-- Activity --
Every line from the one with "Instruction: Go to the Review tab" through the final line of the data below goes in the answer, copied exactly. Pictures do not.
########################################
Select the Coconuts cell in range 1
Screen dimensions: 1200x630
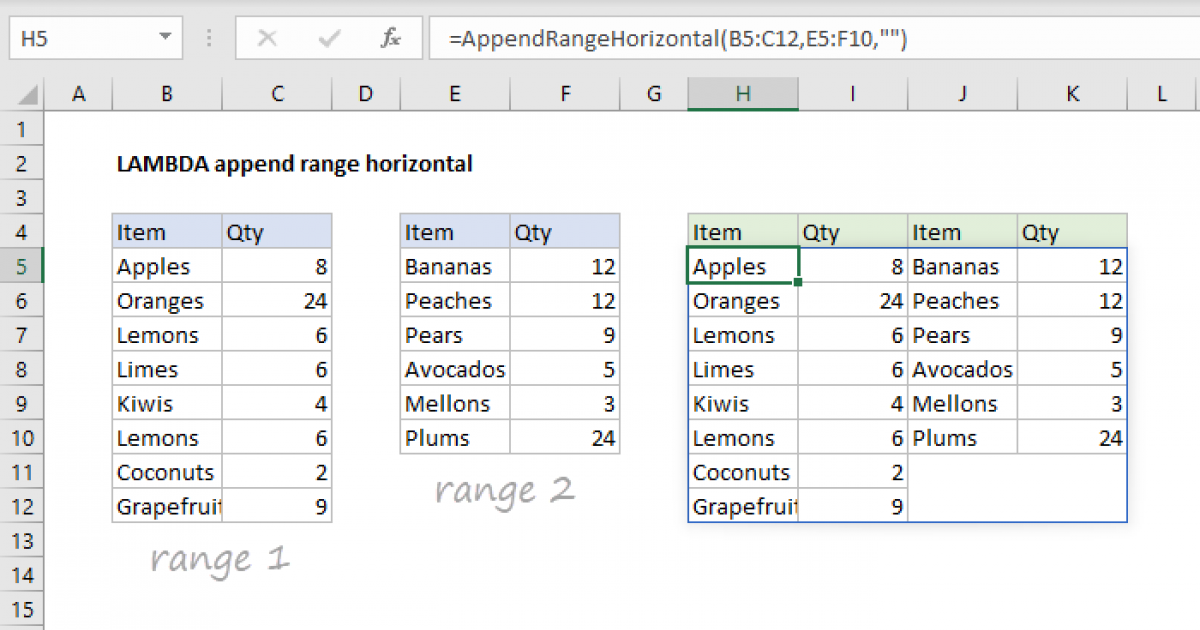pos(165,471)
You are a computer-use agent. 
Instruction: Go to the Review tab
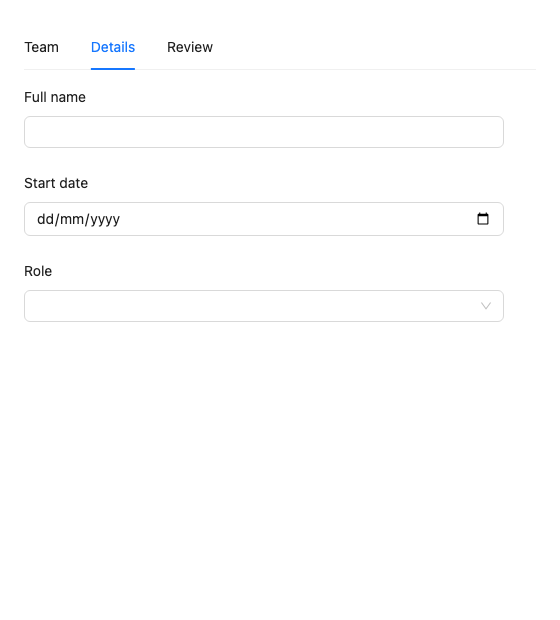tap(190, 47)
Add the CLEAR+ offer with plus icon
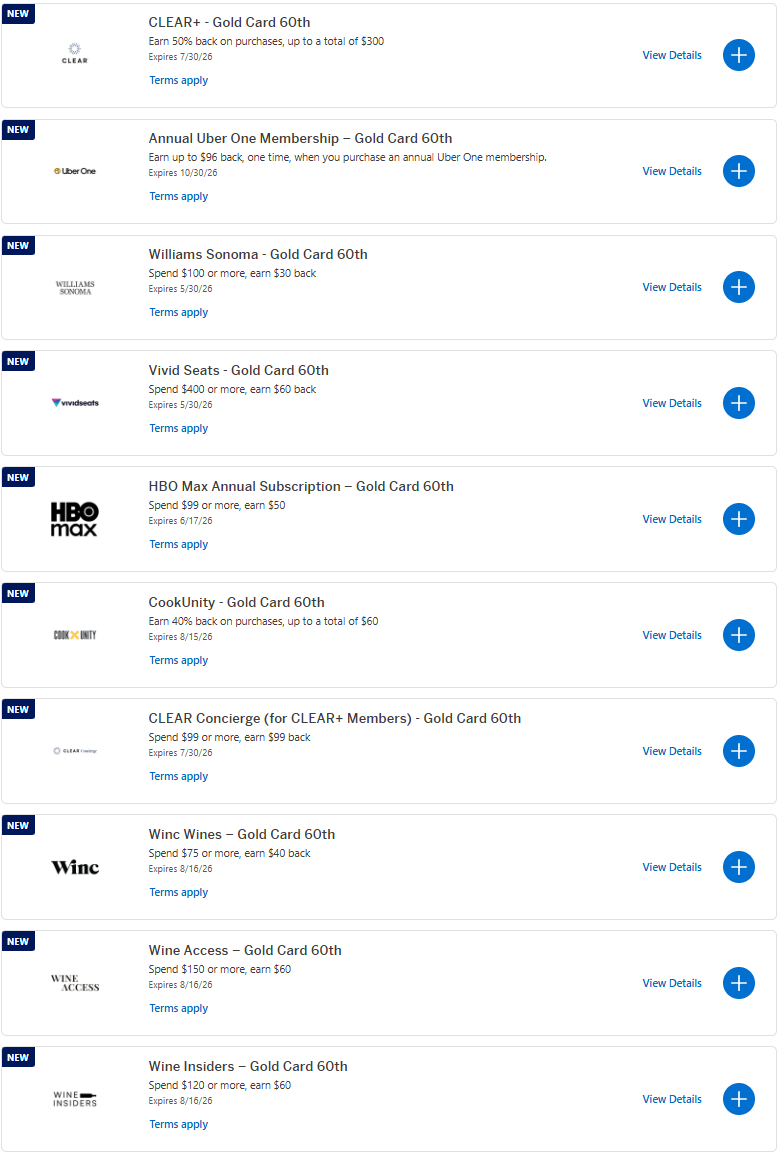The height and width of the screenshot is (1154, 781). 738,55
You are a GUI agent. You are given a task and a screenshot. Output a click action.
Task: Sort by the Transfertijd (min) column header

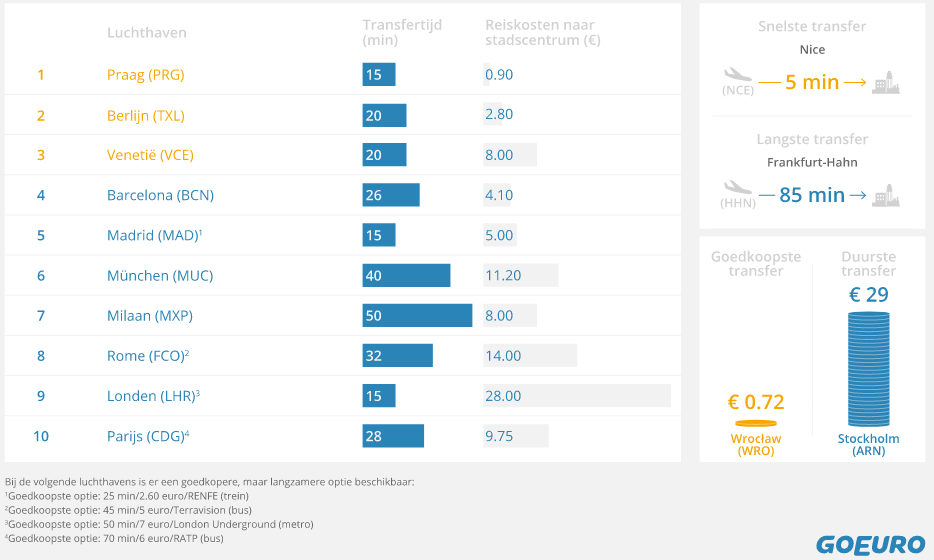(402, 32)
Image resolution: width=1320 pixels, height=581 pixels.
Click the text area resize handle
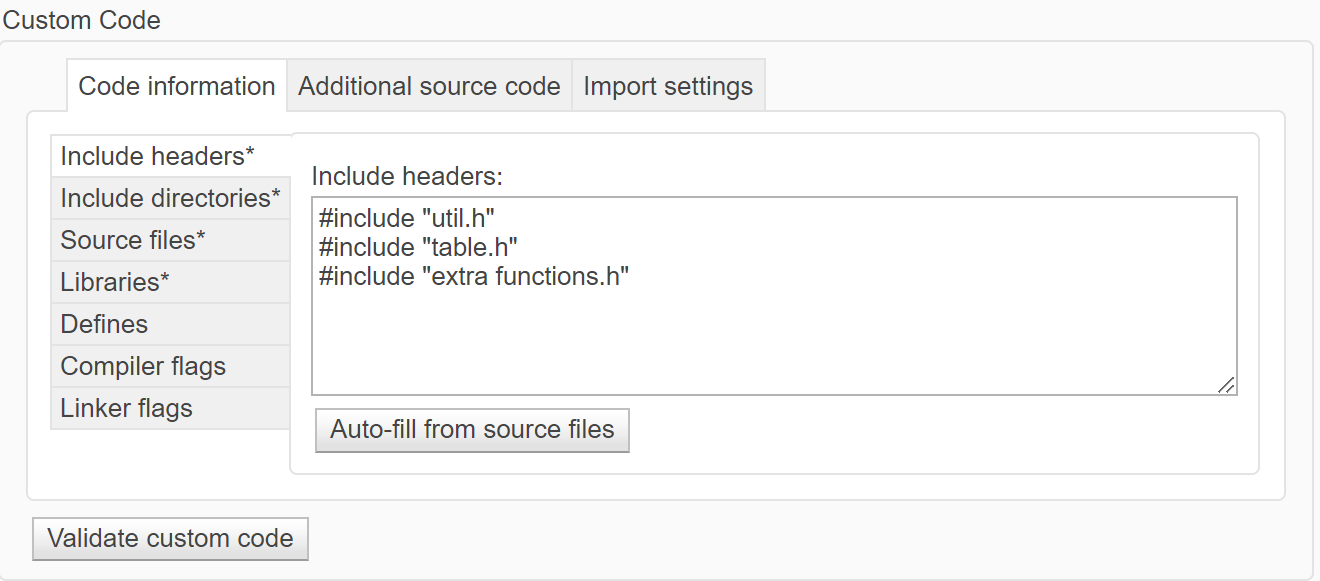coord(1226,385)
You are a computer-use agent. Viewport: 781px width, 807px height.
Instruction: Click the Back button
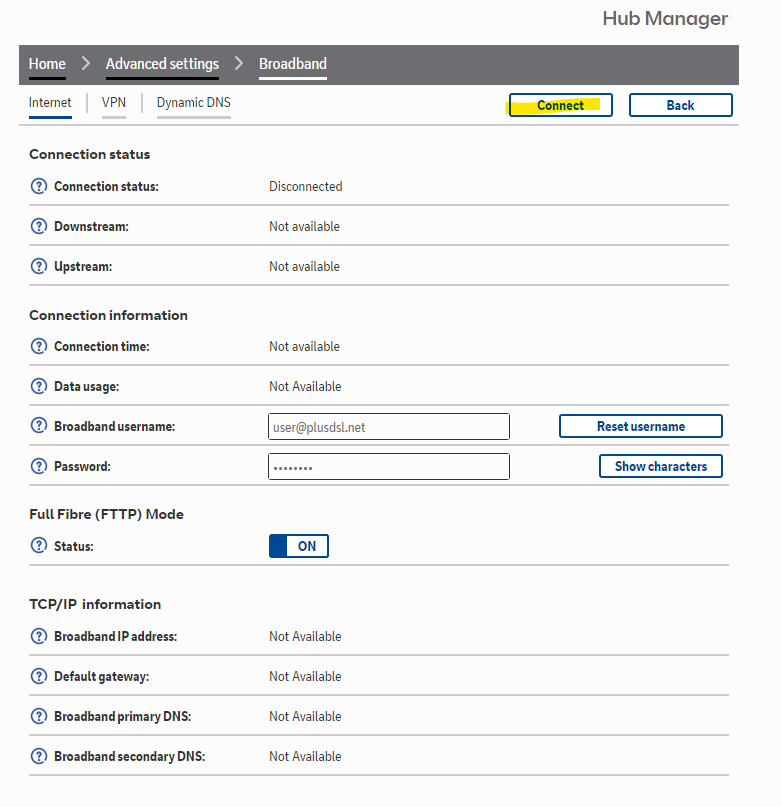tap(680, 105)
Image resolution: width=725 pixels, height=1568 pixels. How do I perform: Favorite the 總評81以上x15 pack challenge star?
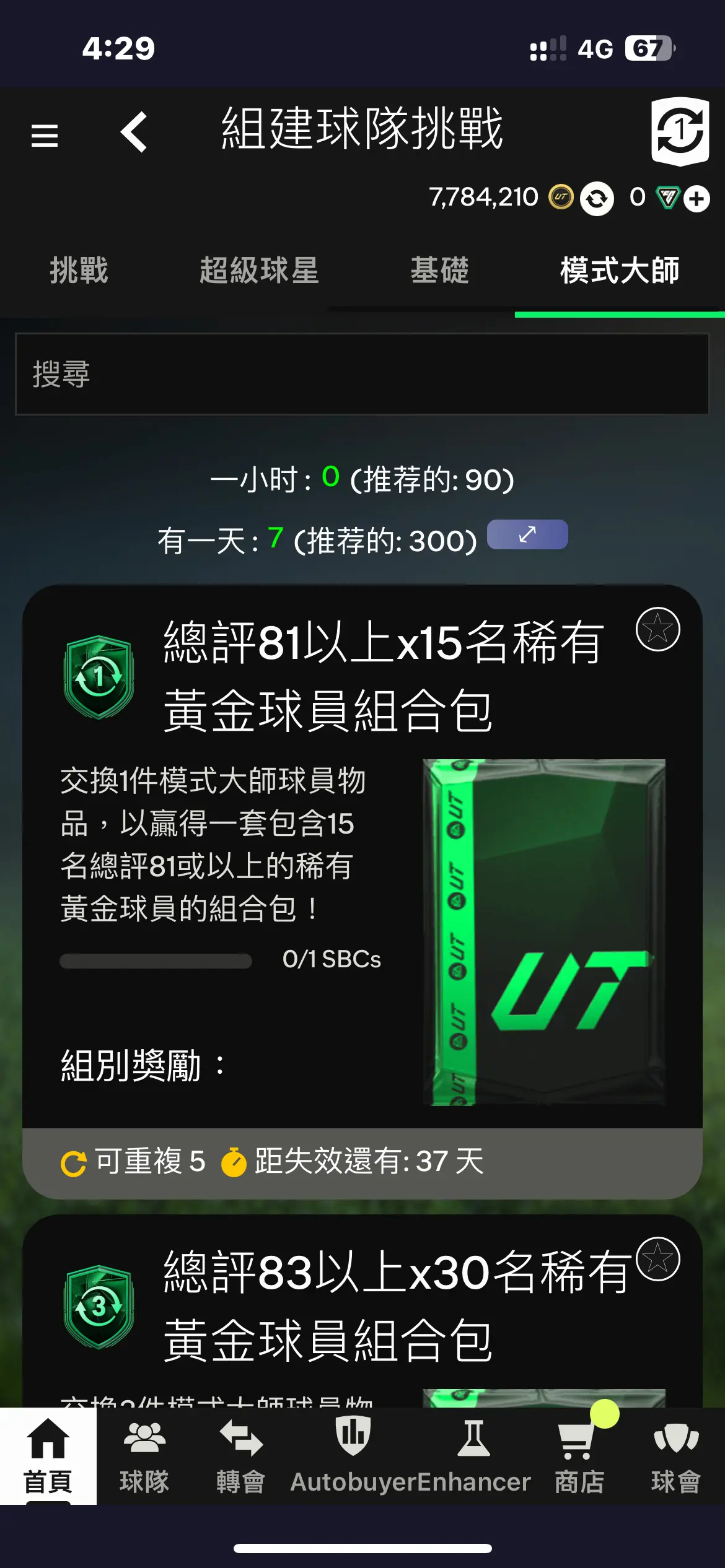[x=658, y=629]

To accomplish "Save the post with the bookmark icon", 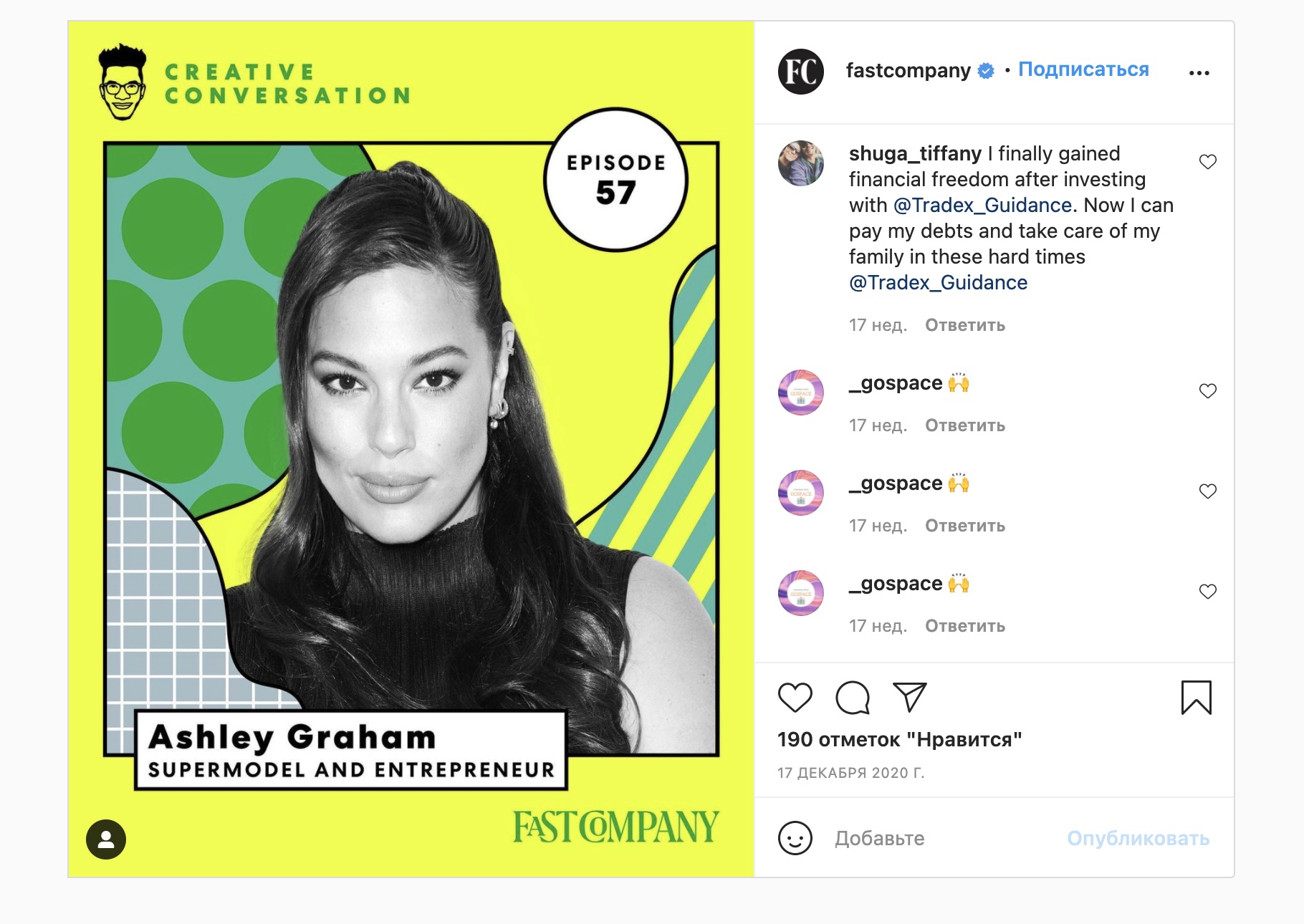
########################################
-- Your solution --
Instruction: Go to the Review tab
tap(190, 47)
Add the CLEAR+ offer with plus icon
The height and width of the screenshot is (1154, 781). 738,55
You are a GUI agent. You are given a task and a screenshot. Output a click action.
Task: Sort by the Transfertijd (min) column header

(402, 32)
Image resolution: width=1320 pixels, height=581 pixels.
Click the text area resize handle
coord(1226,385)
You are a computer-use agent. Viewport: 781px width, 807px height.
Instruction: Click the Back button
tap(680, 105)
Image resolution: width=725 pixels, height=1568 pixels. How do I perform: Favorite the 總評81以上x15 pack challenge star?
[x=658, y=629]

To accomplish "Save the post with the bookmark icon", 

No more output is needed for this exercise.